De juge à travailleur frontalier
- UdeMNouvelles
Le 27 mars 2025
- Catherine Couturier
L’étudiante de doctorat Meritxell Abellan-Almenara explore la jurisprudence pour mieux comprendre comment les juges québécois gèrent le pouvoir d’interdiction du territoire pour motif de criminalité.
Un conflit qui dégénère, un coup donné avec un parapluie. Une dispute qui s’envenime et l'un des vis-à-vis qui tire les cheveux de l’autre.
Saviez-vous que pour les non-citoyens – qu’ils soient immigrants temporaires, étudiants étrangers ou même résidents permanents depuis plusieurs années – ce genre d’altercation peut entraîner la déportation? «Il y a des affaires qui ont fait scandale parce que quelqu’un peut être renvoyé dans un pays où il n’a passé que quelques jours. Certaines personnes, arrivées très jeunes au Canada, ignorent parfois qu’elles ne sont pas citoyennes et qu’elles s’exposent à ce genre de conséquence», illustre Meritxell Abellan-Almenara.
L’étudiante de doctorat en criminologie sous la direction de Chloé Leclerc et Karine Côté-Boucher, professeures à l’École de criminologie de l’Université de Montréal, a voulu se pencher sur cette «double peine», travaux qui lui ont valu une bourse d’études supérieures du Canada Vanier. Les conclusions du premier volet de sa thèse viennent d’être publiées dans la revue Criminologie.

MATÉRIEL FOURNI:
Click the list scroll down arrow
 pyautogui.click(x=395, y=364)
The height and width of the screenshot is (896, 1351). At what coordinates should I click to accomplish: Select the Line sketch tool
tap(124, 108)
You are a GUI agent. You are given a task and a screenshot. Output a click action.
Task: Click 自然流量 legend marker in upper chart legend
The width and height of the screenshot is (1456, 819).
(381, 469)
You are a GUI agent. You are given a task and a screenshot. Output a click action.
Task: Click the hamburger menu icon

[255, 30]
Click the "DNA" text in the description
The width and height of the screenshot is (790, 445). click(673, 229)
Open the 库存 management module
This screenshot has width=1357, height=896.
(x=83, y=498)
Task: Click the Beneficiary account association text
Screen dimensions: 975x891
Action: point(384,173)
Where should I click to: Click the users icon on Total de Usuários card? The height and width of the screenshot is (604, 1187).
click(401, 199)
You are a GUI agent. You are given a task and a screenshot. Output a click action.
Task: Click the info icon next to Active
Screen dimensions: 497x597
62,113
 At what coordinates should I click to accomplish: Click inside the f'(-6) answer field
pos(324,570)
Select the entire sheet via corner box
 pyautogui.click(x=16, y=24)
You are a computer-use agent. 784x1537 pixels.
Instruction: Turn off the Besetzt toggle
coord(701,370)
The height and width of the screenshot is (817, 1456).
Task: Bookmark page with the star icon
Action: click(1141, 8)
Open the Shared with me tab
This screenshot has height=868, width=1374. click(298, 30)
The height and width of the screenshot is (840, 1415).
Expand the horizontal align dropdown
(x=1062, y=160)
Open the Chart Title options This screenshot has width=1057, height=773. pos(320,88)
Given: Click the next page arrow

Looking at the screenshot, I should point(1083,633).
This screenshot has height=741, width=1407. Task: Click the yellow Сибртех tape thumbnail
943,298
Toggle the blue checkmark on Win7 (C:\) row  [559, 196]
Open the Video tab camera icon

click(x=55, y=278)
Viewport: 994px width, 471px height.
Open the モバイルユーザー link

OBJECTIF 1: Recopiez le passage de l'article sur la double peine en commençant à «De juge à travailleur» et en terminant à «motif de criminalité.», en changeant «jurisprudence» pour «doctrine».
OBJECTIF 2: Relevez toutes les personnes désignées par leur nom dans l'article sur la double peine.

RÉPONSE RÉDIGÉE 1:
De juge à travailleur frontalier
- UdeMNouvelles
Le 27 mars 2025
- Catherine Couturier
L’étudiante de doctorat Meritxell Abellan-Almenara explore la doctrine pour mieux comprendre comment les juges québécois gèrent le pouvoir d’interdiction du territoire pour motif de criminalité.

RÉPONSE RÉDIGÉE 2:
- Catherine Couturier
- Meritxell Abellan-Almenara
- Chloé Leclerc
- Karine Côté-Boucher